Clinicians should adjust gross motor expectations, given weight status; young children who are obese are usually less proficient compared with peers of healthy weight, overweight, and underweight categories. Specifically, children who are obese appear to have difficulty with many gross motor skills involving movement or stabilization of body mass. Though the relationship between weight status and gross motor skill is not completely understood, physical therapists treating children with obesity must be aware of differences and focus efforts on limiting gross motor delays. Furthermore, programs involved in prevention of obesity and promotion of physical activity as recommended by the CDC34 should be a priority for clinicians such as physical therapists.

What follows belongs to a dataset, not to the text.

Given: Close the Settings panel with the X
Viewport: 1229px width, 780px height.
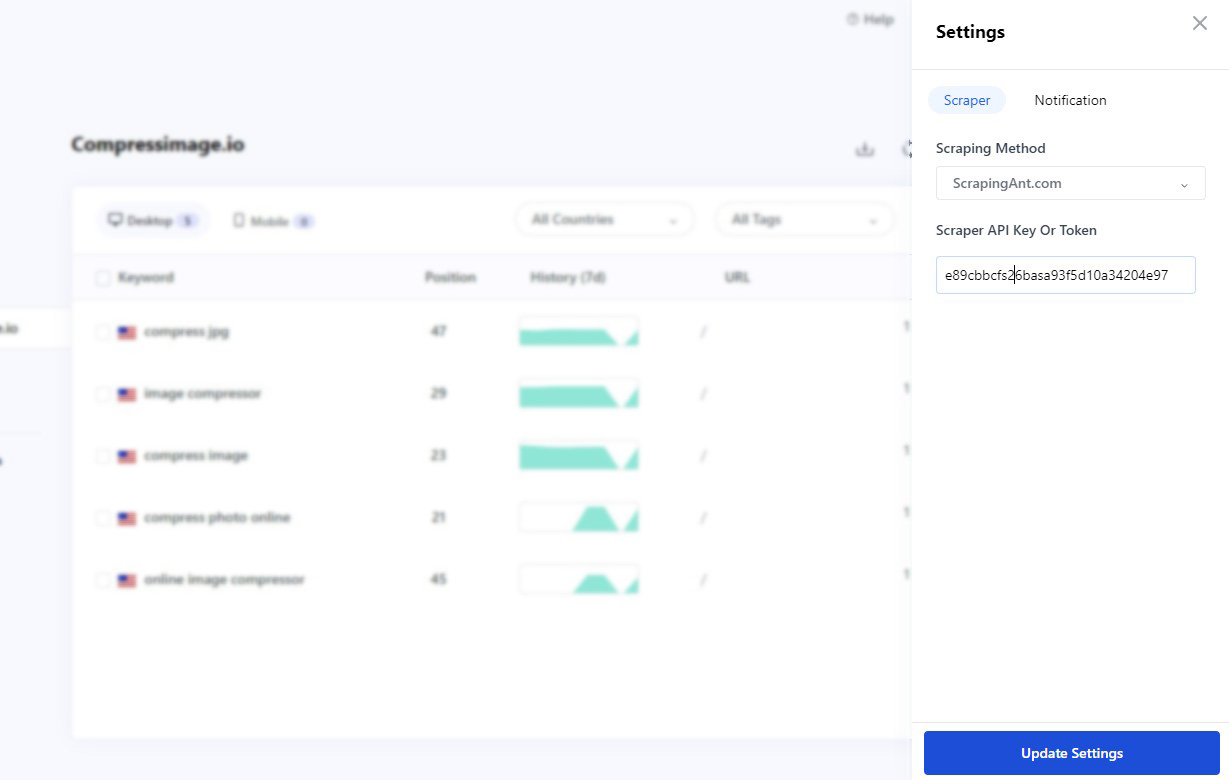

Our study looked at a large, diverse sample of kindergarten-aged children. We found children with obesity to have decreased motor abilities compared with children in other weight categories. Differences were seen specifically in many gross motor tasks involving moving or stabilization of body mass. Future work should examine potential variables influencing this relationship including physical activity level, SES, and familial environment. Furthermore, assessment of how early delays affect future gross motor skill acquisition, activity level, and weight status in children who are either obese or overweight is needed. More specialized interventions may be required early on to prevent long term consequences in these children.